WHAT THE EXERCISE ASKS
Print the lines that run from the line with "Eventi (11, 2288)" to the line with "Unsere Leistungen (603, 95)", keeping both end lines, exactly as they appear in the entries below, and nothing else.

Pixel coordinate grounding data
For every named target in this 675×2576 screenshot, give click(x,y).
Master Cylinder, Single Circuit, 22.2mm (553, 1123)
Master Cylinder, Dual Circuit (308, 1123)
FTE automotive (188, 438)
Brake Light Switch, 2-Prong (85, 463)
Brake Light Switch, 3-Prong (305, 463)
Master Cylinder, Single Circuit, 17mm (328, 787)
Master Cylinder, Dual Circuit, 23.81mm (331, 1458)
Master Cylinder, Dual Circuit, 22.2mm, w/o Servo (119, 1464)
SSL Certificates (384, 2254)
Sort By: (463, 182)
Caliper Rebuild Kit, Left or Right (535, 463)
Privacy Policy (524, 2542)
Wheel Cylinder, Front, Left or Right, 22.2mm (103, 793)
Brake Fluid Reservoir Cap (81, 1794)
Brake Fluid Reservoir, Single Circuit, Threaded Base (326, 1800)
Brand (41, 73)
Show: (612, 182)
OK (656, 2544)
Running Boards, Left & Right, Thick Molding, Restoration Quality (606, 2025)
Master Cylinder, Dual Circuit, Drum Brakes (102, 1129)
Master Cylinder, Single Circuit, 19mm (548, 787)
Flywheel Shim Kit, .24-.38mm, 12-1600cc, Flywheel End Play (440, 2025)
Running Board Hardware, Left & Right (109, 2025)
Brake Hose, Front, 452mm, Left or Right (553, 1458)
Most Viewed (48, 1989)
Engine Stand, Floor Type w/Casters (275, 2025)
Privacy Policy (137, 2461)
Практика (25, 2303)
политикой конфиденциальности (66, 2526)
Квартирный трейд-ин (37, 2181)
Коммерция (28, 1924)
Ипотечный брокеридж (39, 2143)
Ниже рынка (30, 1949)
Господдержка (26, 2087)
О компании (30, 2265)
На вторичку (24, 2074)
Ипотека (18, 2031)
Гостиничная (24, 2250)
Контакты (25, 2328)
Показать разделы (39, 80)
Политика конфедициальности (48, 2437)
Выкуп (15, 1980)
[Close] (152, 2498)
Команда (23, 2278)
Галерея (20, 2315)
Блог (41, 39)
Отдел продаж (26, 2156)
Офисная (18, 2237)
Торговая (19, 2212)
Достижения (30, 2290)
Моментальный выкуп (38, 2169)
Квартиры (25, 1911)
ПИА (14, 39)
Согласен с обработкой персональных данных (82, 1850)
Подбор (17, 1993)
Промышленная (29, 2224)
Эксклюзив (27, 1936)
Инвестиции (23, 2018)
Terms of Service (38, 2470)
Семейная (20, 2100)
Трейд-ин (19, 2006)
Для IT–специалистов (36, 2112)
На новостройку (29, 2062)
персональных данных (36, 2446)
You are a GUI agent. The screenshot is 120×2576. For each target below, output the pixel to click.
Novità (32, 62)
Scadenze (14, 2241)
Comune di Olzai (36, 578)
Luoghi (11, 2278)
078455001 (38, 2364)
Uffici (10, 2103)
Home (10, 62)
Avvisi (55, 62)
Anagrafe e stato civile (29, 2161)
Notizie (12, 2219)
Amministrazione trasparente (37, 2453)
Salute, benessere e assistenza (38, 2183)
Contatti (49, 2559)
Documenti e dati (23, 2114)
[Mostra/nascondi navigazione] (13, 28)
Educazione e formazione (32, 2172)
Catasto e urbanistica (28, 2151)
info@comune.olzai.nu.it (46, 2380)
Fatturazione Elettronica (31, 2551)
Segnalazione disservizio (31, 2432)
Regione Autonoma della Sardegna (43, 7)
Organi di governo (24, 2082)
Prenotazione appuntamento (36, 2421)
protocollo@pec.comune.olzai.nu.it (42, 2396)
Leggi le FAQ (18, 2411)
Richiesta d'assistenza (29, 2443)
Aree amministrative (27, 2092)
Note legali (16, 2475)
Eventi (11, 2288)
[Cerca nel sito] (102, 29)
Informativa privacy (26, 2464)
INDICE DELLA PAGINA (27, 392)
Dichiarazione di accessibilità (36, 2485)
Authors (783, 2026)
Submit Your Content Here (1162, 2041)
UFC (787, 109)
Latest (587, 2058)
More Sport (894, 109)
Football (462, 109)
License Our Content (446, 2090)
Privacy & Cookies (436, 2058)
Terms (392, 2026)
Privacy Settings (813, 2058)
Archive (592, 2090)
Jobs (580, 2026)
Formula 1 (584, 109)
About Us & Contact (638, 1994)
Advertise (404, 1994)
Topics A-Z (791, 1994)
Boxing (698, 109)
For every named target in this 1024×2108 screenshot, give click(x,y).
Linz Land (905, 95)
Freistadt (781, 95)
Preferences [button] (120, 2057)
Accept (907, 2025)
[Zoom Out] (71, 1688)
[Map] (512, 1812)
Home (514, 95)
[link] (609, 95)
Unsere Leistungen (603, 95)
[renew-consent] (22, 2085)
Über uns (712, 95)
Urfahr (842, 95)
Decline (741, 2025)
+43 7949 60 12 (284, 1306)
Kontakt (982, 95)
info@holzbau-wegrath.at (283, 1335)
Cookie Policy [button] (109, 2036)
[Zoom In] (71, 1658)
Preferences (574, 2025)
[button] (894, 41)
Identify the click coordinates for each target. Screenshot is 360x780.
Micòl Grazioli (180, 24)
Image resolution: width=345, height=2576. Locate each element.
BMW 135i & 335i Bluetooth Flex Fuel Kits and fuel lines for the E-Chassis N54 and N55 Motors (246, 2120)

EXERCISE RESPONSE
Eventi (11, 2288)
[Cerca nel sito] (102, 29)
Informativa privacy (26, 2464)
INDICE DELLA PAGINA (27, 392)
Dichiarazione di accessibilità (36, 2485)
Authors (783, 2026)
Submit Your Content Here (1162, 2041)
UFC (787, 109)
Latest (587, 2058)
More Sport (894, 109)
Football (462, 109)
License Our Content (446, 2090)
Privacy & Cookies (436, 2058)
Terms (392, 2026)
Privacy Settings (813, 2058)
Archive (592, 2090)
Jobs (580, 2026)
Formula 1 (584, 109)
About Us & Contact (638, 1994)
Advertise (404, 1994)
Topics A-Z (791, 1994)
Boxing (698, 109)
For every named target in this 1024×2108 screenshot, give click(x,y).
Linz Land (905, 95)
Freistadt (781, 95)
Preferences [button] (120, 2057)
Accept (907, 2025)
[Zoom Out] (71, 1688)
[Map] (512, 1812)
Home (514, 95)
[link] (609, 95)
Unsere Leistungen (603, 95)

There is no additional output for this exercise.